◆ WHAT YOU SHOULD DO: Render everything from the line containing "Open Search Everywhere magnifier icon" down to the end of the items as a numbered list, skipping blank lines and leaving out the pictures.

◆ RECORDS FOR PROCESSING:
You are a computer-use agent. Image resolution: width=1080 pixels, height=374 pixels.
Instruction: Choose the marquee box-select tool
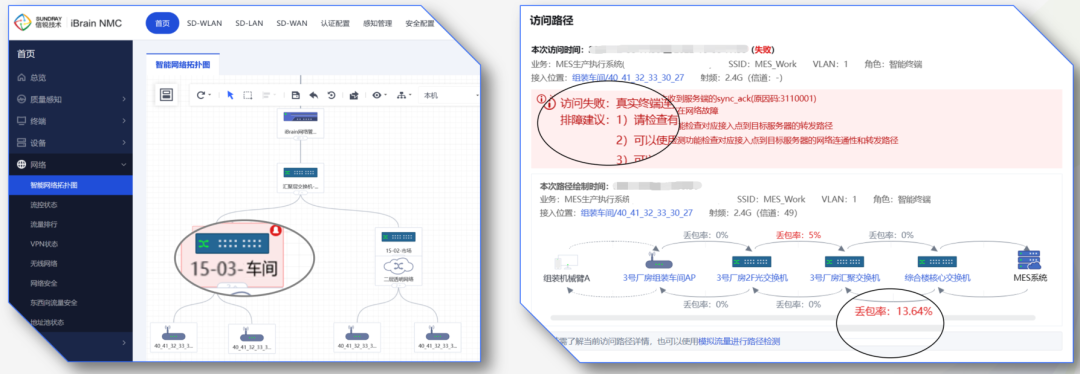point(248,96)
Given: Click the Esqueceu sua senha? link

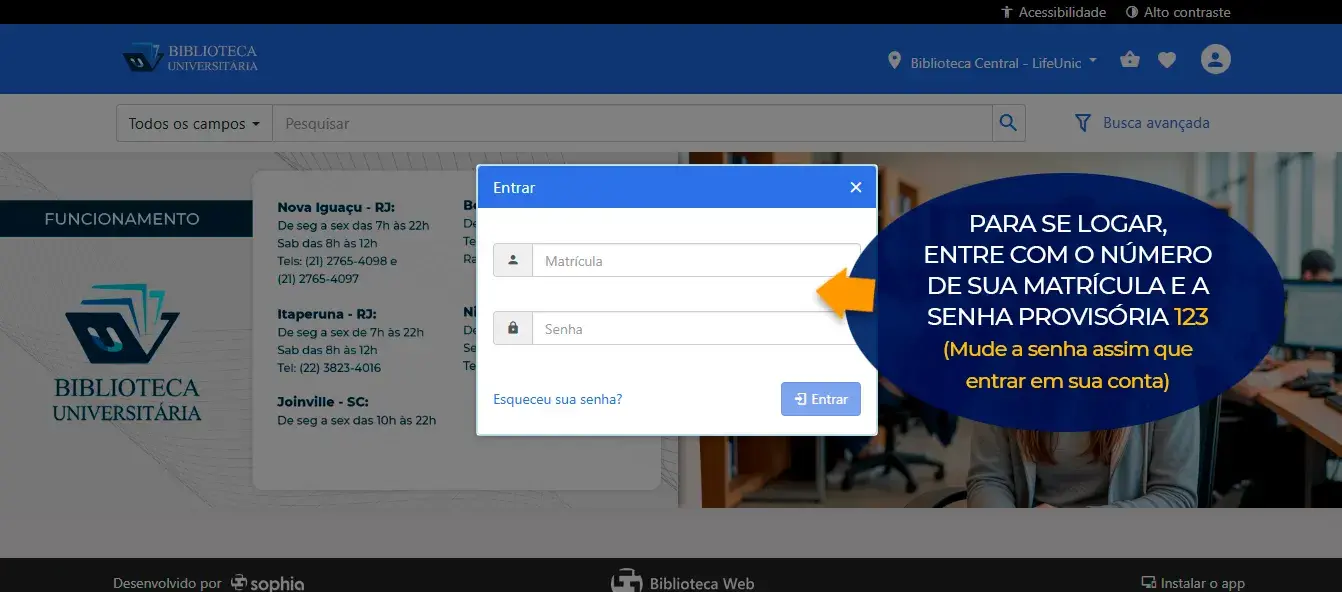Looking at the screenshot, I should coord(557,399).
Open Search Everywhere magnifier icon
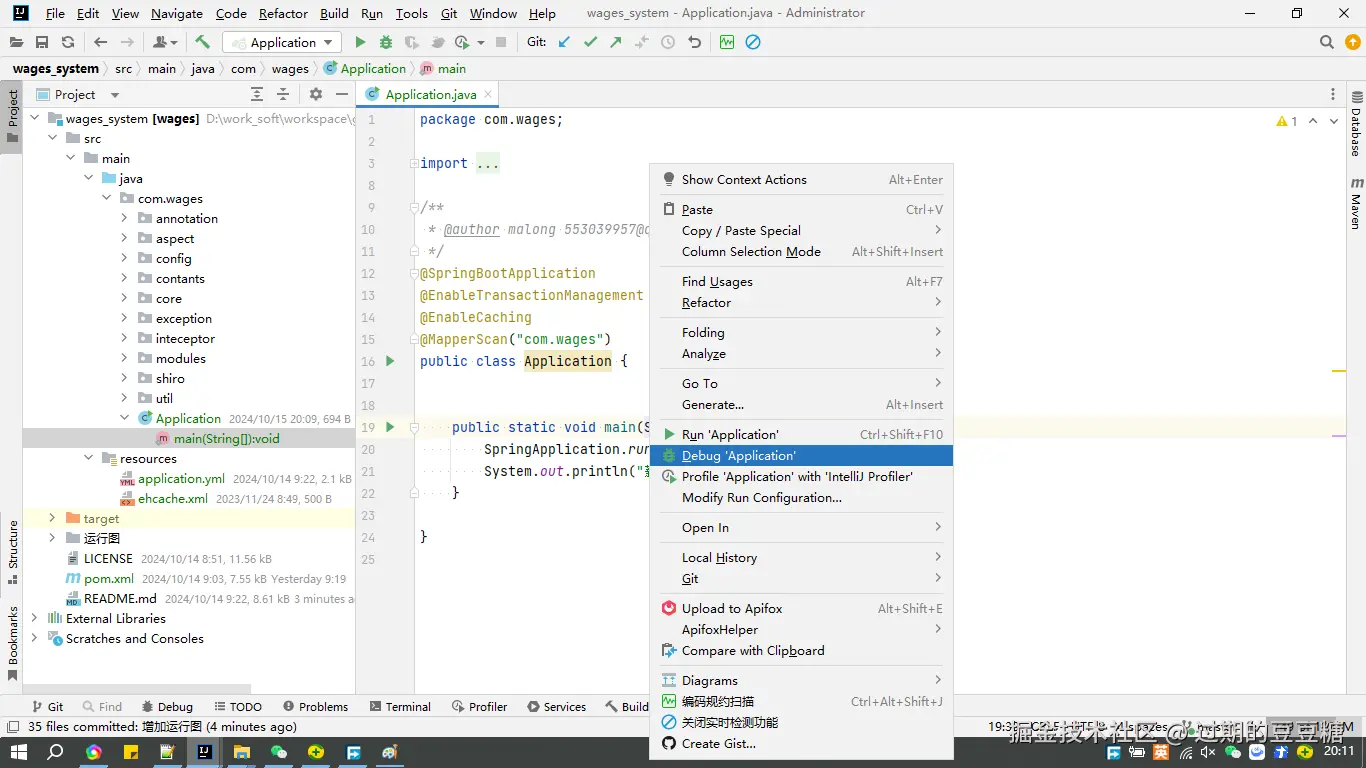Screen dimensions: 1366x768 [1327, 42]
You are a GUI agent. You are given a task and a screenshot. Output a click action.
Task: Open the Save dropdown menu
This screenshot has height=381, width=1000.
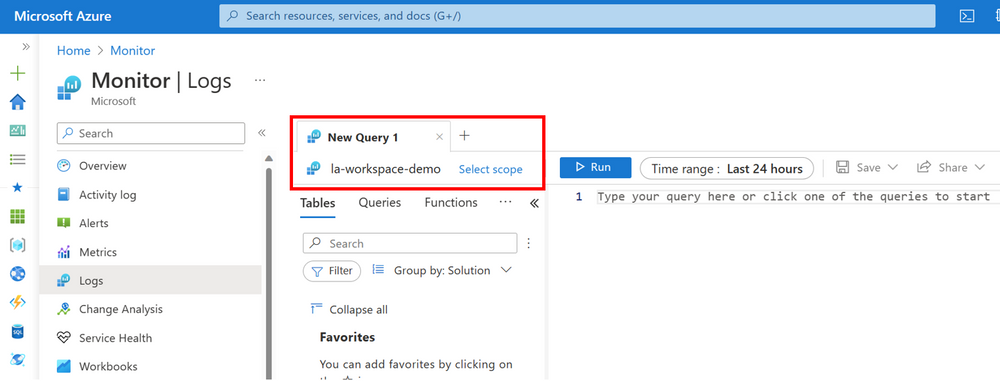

◆ WORKED ANSWER:
1. Open Search Everywhere magnifier icon
2. Screen dimensions: 1366x768 [1327, 42]
3. You are a GUI agent. You are given a task and a screenshot. Output a click action.
4. Task: Open the Save dropdown menu
5. This screenshot has height=381, width=1000.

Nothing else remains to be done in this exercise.